* GOAL OF THE EXERCISE:
Copy every line that contains the string "bold" from the entries below.

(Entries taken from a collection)

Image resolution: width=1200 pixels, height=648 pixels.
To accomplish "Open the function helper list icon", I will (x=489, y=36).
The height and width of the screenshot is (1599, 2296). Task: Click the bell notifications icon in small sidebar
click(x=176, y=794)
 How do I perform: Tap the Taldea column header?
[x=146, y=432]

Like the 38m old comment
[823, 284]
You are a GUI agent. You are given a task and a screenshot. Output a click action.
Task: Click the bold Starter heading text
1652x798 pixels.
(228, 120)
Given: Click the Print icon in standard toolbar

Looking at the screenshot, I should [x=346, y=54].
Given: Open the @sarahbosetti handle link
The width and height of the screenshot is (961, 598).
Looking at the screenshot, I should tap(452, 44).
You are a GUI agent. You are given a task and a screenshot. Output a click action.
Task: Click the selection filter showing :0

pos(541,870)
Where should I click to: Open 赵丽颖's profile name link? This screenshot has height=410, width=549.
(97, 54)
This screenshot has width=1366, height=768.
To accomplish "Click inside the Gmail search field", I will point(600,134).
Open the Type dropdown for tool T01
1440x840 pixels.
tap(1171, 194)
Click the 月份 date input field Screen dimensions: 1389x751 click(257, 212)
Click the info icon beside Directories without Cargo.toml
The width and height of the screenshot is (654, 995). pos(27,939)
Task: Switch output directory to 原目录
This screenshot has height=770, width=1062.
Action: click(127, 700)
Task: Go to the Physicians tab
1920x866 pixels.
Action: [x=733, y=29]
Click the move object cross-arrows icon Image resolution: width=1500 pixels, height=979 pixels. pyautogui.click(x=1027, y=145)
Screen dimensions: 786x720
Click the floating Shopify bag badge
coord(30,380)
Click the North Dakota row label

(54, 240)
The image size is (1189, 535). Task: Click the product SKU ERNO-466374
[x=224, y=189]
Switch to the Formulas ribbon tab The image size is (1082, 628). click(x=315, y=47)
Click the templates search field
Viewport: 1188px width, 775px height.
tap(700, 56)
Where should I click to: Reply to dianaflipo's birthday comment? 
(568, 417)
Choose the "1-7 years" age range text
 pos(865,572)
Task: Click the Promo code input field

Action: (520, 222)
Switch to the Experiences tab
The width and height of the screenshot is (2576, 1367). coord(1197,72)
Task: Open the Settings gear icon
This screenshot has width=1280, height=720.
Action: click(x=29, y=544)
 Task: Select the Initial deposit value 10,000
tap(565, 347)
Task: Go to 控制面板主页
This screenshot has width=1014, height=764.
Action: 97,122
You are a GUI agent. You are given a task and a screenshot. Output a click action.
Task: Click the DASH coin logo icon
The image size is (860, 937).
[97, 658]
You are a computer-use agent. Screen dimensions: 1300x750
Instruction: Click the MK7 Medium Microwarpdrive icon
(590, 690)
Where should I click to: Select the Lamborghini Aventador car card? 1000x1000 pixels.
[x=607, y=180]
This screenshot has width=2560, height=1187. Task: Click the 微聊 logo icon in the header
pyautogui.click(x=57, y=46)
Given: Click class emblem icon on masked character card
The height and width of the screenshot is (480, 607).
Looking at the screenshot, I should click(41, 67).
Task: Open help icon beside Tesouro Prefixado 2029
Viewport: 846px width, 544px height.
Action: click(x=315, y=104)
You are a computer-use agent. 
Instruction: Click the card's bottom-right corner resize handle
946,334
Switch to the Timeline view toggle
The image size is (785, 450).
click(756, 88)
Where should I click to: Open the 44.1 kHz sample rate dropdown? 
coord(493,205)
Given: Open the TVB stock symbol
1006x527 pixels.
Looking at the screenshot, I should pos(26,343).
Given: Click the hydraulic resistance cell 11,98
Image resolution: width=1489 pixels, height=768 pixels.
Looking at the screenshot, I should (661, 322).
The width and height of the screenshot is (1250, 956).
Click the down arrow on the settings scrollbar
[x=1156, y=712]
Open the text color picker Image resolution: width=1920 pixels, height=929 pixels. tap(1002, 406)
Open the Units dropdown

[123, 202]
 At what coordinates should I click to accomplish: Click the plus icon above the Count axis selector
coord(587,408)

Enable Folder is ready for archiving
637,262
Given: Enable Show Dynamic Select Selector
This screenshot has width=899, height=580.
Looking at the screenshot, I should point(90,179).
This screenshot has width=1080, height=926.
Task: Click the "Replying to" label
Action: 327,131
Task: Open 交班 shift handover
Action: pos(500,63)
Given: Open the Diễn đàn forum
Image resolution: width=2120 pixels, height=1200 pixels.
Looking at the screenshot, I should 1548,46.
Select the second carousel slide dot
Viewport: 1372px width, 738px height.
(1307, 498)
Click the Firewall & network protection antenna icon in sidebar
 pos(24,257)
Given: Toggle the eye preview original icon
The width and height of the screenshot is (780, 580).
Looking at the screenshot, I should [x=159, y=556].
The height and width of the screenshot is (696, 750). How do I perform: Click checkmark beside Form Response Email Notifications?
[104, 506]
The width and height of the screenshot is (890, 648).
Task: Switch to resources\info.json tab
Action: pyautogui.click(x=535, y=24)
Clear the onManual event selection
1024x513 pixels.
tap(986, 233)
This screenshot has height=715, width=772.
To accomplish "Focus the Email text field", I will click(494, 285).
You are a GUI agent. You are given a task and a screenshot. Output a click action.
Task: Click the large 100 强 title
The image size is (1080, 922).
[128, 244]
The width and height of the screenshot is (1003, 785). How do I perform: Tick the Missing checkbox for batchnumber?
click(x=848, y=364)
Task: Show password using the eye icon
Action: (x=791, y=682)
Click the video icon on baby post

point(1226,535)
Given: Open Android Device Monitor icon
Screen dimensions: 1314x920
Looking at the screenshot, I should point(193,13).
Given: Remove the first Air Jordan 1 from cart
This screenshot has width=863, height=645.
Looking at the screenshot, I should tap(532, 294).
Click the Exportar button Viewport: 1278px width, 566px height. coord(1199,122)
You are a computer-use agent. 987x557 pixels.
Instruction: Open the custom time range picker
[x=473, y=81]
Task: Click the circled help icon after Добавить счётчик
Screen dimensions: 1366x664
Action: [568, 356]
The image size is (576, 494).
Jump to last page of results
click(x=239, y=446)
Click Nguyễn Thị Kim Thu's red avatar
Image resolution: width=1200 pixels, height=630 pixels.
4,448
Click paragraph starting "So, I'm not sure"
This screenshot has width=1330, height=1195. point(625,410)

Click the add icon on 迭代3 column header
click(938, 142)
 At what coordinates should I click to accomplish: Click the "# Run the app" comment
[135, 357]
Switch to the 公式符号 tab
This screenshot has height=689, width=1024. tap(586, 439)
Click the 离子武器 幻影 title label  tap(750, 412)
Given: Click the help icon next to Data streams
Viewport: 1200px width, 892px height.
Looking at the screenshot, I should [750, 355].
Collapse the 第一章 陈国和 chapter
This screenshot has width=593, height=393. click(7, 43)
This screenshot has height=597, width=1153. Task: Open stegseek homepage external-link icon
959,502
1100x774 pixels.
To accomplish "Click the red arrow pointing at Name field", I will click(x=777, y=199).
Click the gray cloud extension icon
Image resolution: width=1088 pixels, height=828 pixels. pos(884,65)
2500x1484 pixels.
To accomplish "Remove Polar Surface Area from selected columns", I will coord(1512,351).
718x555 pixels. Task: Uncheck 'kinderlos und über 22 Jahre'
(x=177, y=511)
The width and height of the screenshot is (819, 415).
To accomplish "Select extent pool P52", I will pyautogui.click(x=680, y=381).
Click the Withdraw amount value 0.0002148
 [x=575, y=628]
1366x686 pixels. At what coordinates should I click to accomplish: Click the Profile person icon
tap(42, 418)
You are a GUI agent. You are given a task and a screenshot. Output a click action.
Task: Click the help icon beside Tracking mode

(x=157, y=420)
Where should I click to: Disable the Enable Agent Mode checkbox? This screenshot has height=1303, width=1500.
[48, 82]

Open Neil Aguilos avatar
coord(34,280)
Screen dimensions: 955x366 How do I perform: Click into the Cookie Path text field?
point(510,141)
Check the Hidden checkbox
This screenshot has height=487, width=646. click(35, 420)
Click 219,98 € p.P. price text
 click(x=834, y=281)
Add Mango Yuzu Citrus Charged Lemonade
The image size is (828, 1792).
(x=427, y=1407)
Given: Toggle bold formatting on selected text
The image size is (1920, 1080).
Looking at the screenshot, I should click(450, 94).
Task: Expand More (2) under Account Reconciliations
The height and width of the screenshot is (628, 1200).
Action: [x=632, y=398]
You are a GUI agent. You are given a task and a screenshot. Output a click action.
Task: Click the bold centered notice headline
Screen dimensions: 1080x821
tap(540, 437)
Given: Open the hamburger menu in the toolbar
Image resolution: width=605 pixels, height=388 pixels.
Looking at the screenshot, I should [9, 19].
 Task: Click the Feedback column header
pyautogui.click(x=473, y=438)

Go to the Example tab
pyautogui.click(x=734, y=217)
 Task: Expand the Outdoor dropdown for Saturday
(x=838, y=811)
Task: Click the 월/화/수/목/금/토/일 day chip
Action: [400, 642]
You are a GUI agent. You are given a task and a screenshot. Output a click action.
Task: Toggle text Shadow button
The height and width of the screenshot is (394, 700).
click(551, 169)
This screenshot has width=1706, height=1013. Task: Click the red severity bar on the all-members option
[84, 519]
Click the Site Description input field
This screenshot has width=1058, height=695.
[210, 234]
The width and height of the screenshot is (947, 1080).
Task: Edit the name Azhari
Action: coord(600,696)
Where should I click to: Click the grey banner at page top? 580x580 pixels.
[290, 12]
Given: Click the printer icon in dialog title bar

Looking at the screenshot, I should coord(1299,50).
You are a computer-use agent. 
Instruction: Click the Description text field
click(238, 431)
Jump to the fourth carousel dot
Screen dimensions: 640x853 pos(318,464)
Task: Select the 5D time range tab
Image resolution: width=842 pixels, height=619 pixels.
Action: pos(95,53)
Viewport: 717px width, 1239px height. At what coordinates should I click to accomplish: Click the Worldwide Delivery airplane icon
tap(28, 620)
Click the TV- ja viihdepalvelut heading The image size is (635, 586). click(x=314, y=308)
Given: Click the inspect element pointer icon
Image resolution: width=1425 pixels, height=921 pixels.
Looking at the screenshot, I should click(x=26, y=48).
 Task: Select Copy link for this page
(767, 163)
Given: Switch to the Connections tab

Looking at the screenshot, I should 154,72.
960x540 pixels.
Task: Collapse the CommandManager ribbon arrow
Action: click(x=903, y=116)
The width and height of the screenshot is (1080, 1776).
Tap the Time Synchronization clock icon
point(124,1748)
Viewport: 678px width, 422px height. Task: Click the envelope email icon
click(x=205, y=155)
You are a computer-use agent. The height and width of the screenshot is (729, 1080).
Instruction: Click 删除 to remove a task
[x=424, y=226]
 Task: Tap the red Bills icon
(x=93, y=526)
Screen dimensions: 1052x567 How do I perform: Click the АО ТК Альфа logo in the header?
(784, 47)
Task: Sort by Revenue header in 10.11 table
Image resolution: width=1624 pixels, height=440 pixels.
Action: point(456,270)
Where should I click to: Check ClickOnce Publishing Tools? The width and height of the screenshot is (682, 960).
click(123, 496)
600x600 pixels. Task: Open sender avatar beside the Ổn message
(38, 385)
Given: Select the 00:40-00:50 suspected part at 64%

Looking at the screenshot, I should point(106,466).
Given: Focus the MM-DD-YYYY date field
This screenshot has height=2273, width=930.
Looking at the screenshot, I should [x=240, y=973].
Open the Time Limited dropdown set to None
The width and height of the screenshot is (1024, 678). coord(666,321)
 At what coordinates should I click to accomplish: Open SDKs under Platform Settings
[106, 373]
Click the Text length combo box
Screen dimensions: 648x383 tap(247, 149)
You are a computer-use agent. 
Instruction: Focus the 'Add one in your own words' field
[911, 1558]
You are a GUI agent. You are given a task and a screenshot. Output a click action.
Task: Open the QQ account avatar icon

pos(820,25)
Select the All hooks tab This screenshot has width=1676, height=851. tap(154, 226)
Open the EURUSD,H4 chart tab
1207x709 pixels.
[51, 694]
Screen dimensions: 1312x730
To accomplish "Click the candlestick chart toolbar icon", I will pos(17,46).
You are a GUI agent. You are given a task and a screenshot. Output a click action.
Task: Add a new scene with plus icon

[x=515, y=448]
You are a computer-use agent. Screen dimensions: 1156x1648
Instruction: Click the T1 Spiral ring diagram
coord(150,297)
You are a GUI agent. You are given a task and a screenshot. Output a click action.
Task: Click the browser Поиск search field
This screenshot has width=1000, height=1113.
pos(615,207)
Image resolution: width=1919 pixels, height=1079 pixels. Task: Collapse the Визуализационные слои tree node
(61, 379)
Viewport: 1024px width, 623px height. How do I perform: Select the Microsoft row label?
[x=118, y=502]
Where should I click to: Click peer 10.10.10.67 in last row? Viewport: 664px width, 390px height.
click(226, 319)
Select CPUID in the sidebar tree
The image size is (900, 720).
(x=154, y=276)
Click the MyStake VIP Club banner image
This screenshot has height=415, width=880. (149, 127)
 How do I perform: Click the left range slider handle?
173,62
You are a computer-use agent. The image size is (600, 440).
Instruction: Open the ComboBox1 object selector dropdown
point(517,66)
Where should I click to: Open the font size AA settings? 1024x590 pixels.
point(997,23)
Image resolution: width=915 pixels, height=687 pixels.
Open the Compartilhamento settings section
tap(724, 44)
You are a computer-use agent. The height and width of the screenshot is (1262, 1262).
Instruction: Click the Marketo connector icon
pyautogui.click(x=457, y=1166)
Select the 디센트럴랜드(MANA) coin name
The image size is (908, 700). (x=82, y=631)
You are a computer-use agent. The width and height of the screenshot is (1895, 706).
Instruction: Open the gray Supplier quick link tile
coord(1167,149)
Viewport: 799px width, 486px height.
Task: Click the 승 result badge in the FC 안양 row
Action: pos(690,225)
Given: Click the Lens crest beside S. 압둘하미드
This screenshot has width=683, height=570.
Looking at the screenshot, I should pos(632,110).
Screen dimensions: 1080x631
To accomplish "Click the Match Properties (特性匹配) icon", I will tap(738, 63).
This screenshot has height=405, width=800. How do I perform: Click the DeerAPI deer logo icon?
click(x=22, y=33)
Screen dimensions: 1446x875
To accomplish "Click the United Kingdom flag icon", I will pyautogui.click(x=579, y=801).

* ANSWER TO THE PROBLEM:
Task: Click the bold Starter heading text
Given: Toggle bold formatting on selected text
Task: Click the bold centered notice headline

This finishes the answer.